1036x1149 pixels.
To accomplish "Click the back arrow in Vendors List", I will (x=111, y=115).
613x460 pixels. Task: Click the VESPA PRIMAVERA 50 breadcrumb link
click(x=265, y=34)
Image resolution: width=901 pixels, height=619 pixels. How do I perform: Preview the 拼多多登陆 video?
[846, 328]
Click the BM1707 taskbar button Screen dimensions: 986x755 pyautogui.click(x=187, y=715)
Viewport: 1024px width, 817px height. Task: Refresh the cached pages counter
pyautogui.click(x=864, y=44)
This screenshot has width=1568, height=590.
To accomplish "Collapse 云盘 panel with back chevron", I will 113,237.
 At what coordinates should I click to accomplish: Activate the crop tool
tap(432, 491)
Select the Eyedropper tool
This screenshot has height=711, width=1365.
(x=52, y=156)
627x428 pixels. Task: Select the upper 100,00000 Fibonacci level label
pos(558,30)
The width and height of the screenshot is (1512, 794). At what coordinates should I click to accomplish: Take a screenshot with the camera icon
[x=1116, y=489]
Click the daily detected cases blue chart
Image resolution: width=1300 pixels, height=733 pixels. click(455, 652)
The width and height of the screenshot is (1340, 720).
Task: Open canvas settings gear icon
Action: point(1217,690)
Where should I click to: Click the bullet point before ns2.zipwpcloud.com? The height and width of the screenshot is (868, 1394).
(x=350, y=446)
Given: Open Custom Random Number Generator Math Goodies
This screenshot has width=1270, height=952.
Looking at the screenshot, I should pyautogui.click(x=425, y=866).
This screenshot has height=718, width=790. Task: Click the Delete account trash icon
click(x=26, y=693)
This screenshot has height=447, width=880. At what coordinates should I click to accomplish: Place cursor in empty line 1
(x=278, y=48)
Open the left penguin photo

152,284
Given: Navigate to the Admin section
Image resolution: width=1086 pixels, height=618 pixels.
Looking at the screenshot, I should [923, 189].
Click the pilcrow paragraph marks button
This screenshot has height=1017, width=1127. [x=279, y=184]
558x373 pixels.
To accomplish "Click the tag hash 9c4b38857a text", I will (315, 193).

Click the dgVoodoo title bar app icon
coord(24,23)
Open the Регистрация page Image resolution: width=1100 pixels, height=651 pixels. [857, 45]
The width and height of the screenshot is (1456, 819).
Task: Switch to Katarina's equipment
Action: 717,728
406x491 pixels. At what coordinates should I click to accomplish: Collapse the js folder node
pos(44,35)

----------------------------------------

● What needs to be done:
The job here is to find each line above with the word "Given" and copy it.

● Solved exercise:
Given: Open Custom Random Number Generator Math Goodies
Given: Navigate to the Admin section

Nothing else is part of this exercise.